That’s one of the first lines of Anthropic’s new Threat Intelligence report, out today, which details the wide range of cases in which Claude — and likely many other leading AI agents and chatbots — are being abused.
First up: “Vibe-hacking.” One sophisticated cybercrime ring that Anthropic says it recently disrupted used Claude Code, Anthropic’s AI coding agent, to extort data from at least 17 different organizations around the world within one month. The hacked parties included healthcare organizations, emergency services, religious institutions, and even government entities.
“If you’re a sophisticated actor, what would have otherwise required maybe a team of sophisticated actors, like the vibe-hacking case, to conduct — now, a single individual can conduct, with the assistance of agentic systems,” Jacob Klein, head of Anthropic’s threat intelligence team, told The Verge in an interview. He added that in this case, Claude was “executing the operation end-to-end.”

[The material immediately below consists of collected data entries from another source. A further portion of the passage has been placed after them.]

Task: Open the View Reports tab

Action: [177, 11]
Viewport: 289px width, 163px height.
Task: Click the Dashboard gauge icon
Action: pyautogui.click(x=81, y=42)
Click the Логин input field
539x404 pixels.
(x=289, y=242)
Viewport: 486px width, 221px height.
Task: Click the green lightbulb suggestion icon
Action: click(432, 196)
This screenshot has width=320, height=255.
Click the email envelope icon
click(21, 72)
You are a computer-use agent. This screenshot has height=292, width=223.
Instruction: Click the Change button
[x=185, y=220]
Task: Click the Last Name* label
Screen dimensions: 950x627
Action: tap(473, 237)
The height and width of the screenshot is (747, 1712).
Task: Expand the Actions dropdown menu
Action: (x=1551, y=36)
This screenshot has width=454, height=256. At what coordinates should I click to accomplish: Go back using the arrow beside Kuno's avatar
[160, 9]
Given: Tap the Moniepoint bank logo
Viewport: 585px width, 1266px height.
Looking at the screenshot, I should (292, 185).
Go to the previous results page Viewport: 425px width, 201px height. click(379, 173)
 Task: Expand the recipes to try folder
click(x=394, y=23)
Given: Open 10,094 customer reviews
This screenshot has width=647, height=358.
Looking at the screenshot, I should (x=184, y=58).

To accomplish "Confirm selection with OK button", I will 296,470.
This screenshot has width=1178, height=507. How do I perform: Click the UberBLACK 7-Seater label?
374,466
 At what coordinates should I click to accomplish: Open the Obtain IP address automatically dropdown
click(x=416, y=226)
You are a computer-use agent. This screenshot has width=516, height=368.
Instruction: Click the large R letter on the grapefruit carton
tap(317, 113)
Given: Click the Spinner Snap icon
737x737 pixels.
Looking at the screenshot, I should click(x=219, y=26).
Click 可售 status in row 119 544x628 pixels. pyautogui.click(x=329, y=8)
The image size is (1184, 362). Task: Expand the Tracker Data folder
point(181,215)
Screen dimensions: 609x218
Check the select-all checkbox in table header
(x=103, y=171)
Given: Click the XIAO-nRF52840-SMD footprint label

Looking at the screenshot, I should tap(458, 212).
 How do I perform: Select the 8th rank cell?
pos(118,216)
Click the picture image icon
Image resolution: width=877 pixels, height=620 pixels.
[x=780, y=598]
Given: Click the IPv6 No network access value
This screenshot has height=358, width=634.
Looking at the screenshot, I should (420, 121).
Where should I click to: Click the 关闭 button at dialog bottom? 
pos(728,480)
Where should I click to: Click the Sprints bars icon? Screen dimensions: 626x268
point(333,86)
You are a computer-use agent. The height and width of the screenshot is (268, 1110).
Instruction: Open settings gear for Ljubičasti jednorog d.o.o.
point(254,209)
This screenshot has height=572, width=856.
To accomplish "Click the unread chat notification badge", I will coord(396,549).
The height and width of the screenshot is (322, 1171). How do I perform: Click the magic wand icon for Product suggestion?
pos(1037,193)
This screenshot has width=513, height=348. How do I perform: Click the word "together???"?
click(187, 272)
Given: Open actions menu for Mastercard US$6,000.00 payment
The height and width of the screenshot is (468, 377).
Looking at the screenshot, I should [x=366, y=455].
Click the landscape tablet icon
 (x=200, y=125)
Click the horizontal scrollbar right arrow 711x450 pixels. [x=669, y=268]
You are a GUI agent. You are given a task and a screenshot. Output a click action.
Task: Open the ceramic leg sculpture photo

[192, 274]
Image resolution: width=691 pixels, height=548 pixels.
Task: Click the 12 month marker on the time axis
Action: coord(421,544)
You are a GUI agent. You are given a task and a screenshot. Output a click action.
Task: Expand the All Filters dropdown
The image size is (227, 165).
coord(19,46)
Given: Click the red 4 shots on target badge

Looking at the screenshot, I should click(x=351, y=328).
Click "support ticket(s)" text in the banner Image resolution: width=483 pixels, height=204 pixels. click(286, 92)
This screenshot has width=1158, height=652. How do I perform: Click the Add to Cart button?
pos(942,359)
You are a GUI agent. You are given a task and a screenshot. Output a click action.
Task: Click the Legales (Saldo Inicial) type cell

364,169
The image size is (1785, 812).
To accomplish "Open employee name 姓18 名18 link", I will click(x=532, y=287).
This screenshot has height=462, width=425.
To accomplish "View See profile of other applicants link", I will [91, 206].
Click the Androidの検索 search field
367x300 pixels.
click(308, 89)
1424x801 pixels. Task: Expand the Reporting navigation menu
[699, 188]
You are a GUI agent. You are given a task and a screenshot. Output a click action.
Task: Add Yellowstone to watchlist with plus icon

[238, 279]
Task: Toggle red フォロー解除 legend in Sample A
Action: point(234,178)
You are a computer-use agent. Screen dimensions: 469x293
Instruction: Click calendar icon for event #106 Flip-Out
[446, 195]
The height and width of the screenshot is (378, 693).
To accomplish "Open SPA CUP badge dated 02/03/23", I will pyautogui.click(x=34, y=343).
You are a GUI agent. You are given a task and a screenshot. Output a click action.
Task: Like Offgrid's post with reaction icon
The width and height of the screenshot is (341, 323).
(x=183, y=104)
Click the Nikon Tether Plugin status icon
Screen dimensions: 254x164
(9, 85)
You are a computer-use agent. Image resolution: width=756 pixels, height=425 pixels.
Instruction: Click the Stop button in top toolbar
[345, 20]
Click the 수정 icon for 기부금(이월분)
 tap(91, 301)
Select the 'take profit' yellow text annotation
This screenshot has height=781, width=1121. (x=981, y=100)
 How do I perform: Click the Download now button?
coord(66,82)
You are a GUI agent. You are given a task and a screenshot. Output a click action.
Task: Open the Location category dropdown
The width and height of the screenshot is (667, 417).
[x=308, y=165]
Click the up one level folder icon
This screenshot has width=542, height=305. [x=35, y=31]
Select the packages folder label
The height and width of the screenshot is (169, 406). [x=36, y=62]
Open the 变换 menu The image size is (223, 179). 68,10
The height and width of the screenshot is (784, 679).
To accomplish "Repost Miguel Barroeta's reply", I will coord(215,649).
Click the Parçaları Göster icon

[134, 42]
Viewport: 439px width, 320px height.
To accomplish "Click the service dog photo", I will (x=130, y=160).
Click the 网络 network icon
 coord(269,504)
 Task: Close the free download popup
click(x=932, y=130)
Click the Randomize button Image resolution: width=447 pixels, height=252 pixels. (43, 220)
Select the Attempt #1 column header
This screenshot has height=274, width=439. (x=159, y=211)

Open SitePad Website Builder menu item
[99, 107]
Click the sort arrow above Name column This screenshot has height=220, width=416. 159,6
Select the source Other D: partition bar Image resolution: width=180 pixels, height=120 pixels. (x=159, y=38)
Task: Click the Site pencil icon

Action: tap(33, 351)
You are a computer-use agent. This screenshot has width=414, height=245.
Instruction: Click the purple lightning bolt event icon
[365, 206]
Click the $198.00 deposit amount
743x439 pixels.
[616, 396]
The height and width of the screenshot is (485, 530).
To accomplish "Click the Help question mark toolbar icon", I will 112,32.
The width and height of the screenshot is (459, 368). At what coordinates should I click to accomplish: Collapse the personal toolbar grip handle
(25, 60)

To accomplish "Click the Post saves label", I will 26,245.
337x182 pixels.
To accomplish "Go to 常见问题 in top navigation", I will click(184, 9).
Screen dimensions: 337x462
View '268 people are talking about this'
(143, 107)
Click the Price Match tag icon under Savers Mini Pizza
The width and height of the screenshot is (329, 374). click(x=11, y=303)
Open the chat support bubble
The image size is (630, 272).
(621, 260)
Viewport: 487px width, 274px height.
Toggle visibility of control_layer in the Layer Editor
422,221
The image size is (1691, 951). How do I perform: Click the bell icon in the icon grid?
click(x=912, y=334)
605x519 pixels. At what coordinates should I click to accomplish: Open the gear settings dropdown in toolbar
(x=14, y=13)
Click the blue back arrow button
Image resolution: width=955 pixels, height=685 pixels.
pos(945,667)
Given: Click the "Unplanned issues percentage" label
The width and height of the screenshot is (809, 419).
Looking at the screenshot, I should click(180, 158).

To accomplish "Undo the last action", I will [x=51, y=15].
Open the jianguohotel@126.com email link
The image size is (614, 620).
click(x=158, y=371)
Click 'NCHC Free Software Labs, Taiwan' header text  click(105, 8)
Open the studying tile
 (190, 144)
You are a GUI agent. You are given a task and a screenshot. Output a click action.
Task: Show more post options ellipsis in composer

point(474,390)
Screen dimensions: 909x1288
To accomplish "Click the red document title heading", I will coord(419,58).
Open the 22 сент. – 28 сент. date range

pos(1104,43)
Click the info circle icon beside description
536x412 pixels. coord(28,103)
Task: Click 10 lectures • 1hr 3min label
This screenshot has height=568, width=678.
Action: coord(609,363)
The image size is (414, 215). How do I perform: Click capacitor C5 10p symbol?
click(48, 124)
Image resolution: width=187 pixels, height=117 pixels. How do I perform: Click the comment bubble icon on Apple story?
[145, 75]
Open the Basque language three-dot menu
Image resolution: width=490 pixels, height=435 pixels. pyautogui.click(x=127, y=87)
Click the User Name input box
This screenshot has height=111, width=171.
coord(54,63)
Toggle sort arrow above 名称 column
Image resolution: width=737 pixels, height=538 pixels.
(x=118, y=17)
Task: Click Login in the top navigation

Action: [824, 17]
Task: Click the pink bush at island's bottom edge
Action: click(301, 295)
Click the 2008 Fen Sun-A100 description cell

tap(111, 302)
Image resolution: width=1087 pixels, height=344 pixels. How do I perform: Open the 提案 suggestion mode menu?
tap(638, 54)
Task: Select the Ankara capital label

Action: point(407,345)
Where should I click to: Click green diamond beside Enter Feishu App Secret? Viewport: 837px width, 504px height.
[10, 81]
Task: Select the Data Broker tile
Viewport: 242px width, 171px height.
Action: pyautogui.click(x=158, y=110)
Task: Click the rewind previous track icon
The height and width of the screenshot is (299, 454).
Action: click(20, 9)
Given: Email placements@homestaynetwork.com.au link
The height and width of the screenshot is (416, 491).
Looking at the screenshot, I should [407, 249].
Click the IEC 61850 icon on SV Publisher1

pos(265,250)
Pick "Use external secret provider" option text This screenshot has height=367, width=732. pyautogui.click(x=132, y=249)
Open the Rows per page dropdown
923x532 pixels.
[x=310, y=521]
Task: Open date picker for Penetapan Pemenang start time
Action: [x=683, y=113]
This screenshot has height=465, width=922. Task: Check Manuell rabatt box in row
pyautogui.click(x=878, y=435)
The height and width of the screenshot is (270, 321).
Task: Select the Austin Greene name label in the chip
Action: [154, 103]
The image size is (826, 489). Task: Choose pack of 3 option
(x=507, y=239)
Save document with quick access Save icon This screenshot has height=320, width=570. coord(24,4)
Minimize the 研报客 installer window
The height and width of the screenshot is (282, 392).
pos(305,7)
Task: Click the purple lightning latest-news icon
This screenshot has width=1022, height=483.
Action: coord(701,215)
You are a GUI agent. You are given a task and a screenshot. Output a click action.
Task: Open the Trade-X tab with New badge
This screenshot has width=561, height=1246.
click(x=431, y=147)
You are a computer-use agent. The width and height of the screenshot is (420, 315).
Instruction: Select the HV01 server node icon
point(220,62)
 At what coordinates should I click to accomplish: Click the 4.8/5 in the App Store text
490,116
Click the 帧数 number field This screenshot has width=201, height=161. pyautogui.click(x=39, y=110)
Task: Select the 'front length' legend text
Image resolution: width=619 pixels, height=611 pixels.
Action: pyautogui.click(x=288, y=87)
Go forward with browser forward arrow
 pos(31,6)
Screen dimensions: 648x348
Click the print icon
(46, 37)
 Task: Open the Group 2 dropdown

Anthropic wrote in the report that in cases like this, AI “serves as both a technical consultant and active operator, enabling attacks that would be more difficult and time-consuming for individual actors to execute manually.” For example, Claude was specifically used to write “psychologically targeted extortion demands.” Then the cybercriminals figured out how much the data — which included healthcare data, financial information, government credentials, and more — would be worth on the dark web and made ransom demands exceeding $500,000, per Anthropic.
“This is the most sophisticated use of agents I’ve seen … for cyber offense,” Klein said.
In another case study, Claude helped North Korean IT workers fraudulently get jobs at Fortune 500 companies in the U.S. in order to fund the country’s weapons program. Typically, in such cases, North Korea tries to leverage people who have been to college, have IT experience, or have some ability to communicate in English, per Klein — but he said that in this case, the barrier is much lower for people in North Korea to pass technical interviews at big tech companies and then keep their jobs.
With the assistance of Claude, Klein said, “we’re seeing people who don’t know how to write code, don’t know how to communicate professionally, know very little about the English language or culture, who are just asking Claude to do everything … and then once they land the job, most of the work they’re actually doing with Claude is maintaining the job.”